Task to carry out: Starting with the line that contains "The image size is (1045, 625)." and stopping after the line that contains "You are a computer-use agent. 1456x819", return each line below exactly as written, with no others.

Stored data entries
+ + + + + + +

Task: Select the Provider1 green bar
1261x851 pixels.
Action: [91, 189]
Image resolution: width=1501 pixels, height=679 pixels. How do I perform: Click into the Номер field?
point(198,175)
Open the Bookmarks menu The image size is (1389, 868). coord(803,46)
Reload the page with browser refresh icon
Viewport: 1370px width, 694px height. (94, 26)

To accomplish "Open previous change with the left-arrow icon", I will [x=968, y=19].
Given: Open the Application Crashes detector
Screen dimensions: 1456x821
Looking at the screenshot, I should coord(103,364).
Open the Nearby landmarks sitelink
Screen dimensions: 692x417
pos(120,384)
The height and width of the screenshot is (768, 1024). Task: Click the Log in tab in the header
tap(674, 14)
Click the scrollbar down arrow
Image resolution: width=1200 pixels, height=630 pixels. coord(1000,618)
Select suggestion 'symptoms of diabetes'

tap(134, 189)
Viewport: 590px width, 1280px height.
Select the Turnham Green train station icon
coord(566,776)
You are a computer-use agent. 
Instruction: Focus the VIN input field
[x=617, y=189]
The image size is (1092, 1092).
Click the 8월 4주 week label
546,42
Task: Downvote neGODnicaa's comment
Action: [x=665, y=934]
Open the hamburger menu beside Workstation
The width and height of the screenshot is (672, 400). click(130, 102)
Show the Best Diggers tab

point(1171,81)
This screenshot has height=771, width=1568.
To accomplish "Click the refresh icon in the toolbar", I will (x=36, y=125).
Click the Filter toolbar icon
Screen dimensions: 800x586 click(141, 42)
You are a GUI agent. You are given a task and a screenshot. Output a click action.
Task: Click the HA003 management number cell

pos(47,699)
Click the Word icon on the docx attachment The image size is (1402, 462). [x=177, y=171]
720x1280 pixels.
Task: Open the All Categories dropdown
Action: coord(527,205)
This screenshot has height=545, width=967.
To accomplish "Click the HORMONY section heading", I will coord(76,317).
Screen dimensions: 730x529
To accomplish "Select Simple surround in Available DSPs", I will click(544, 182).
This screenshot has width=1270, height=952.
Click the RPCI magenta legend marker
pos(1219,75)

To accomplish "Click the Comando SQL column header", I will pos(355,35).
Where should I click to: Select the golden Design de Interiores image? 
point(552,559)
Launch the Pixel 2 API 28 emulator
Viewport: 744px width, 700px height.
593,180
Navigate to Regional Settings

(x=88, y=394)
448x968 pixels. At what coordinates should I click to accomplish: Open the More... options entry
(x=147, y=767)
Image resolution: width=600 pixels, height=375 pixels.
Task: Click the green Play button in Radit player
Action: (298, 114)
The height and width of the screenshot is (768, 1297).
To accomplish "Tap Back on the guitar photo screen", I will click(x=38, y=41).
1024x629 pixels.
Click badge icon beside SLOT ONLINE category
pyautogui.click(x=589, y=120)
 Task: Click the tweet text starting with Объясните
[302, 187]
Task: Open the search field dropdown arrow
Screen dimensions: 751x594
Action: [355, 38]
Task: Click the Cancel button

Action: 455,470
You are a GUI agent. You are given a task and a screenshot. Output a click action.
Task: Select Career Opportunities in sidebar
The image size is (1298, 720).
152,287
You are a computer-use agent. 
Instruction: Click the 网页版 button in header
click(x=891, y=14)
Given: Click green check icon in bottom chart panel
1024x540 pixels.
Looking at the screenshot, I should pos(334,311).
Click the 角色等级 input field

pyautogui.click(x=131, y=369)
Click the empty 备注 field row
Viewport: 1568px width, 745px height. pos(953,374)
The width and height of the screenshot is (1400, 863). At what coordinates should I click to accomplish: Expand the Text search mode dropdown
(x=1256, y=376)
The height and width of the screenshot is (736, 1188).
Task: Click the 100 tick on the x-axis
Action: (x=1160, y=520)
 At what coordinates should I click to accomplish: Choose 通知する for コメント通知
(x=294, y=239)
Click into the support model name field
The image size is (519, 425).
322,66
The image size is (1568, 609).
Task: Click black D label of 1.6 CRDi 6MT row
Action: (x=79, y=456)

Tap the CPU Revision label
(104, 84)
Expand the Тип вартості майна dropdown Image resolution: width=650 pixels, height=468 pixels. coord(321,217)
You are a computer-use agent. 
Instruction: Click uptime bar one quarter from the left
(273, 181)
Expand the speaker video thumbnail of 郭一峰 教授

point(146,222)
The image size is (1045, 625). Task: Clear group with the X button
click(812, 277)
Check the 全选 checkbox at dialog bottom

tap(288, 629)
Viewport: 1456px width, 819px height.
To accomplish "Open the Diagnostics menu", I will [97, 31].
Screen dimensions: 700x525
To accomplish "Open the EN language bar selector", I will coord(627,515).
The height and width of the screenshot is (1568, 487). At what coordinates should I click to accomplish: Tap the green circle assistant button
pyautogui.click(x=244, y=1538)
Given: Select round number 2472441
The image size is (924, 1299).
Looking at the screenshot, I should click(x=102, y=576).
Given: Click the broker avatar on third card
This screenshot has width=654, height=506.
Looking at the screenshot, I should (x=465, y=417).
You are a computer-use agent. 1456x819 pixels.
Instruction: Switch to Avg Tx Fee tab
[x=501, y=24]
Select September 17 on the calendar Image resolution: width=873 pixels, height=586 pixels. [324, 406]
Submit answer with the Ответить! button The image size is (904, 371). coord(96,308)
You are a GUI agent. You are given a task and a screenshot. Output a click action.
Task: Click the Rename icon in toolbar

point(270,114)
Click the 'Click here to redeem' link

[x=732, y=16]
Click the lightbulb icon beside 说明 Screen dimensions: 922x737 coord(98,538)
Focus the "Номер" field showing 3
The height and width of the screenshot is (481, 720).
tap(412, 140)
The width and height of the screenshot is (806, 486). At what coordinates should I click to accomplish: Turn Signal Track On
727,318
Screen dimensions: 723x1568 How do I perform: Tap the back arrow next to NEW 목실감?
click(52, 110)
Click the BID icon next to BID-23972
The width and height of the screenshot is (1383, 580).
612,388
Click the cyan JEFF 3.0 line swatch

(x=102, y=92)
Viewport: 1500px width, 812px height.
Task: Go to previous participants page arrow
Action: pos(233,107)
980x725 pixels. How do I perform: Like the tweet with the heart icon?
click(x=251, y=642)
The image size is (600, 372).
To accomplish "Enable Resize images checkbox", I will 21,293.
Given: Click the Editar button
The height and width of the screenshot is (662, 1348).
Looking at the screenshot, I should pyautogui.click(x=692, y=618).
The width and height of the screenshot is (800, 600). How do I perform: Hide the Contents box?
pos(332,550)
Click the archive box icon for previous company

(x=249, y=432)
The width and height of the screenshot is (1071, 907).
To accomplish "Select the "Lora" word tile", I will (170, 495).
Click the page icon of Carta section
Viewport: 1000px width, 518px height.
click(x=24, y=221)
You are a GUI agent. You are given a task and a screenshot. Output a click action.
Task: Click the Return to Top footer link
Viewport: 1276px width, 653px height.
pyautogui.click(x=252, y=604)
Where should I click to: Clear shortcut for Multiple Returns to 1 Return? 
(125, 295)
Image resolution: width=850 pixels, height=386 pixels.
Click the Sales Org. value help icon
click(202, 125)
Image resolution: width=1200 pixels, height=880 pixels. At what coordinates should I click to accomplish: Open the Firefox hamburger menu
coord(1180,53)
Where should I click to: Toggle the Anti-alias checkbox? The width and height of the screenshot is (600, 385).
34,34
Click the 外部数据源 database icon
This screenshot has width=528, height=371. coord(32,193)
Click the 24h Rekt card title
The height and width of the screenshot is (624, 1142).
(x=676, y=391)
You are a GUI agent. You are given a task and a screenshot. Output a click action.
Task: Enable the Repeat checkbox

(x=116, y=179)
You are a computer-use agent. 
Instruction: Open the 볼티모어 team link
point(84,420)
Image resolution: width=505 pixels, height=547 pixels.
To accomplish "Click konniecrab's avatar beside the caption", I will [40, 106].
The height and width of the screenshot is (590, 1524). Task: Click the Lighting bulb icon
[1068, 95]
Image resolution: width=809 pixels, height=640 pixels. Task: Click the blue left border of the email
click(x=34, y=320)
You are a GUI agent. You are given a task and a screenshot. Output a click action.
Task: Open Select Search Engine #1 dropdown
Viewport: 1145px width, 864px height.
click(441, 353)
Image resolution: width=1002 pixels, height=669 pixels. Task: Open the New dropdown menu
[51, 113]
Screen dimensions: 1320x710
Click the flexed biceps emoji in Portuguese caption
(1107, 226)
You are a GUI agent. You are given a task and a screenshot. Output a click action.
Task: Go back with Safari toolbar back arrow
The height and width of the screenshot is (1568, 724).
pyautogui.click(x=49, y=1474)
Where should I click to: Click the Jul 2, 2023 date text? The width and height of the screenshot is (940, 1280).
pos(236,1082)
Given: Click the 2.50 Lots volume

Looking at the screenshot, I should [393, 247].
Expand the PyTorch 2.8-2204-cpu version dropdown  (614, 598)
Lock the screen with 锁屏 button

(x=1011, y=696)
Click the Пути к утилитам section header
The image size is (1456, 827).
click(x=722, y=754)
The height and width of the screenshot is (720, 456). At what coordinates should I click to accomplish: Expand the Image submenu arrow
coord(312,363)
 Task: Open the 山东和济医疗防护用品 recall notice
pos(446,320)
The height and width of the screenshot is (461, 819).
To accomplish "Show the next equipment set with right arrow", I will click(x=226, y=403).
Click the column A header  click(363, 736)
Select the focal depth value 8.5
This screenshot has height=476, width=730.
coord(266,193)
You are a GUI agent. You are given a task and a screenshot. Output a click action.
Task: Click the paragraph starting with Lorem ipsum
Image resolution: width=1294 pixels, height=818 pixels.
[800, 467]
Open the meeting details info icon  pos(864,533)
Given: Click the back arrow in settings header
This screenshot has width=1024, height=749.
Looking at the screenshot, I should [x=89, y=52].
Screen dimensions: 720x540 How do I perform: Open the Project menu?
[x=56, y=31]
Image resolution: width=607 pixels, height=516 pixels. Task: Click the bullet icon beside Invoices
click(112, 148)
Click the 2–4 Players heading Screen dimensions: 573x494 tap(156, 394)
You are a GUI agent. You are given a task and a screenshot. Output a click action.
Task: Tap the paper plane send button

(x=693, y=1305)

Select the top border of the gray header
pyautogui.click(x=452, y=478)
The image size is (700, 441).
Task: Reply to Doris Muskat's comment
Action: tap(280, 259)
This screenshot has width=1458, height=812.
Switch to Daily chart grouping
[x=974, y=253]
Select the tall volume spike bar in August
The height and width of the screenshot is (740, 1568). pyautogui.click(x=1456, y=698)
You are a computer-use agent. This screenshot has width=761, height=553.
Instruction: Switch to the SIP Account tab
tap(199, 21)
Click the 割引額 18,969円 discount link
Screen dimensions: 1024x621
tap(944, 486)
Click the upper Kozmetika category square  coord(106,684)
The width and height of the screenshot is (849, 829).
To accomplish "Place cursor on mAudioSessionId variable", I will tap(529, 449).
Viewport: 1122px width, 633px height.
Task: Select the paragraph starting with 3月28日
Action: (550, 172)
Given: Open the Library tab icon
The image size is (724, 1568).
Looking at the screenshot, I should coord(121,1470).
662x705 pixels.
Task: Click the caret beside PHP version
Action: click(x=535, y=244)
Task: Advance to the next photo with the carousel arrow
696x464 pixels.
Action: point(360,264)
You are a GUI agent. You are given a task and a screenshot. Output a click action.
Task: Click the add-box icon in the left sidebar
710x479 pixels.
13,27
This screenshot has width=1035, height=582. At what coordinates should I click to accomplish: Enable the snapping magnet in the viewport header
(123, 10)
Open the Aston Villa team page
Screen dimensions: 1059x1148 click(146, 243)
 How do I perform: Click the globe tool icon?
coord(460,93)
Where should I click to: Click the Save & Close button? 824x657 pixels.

+ + + + + + +

Response to the task:
The image size is (1045, 625). Task: Clear group with the X button
click(812, 277)
Check the 全选 checkbox at dialog bottom

tap(288, 629)
Viewport: 1456px width, 819px height.
To accomplish "Open the Diagnostics menu", I will [97, 31].
Screen dimensions: 700x525
To accomplish "Open the EN language bar selector", I will coord(627,515).
The height and width of the screenshot is (1568, 487). At what coordinates should I click to accomplish: Tap the green circle assistant button
pyautogui.click(x=244, y=1538)
Given: Select round number 2472441
The image size is (924, 1299).
Looking at the screenshot, I should click(x=102, y=576).
Given: Click the broker avatar on third card
This screenshot has width=654, height=506.
Looking at the screenshot, I should (x=465, y=417).
You are a computer-use agent. 1456x819 pixels.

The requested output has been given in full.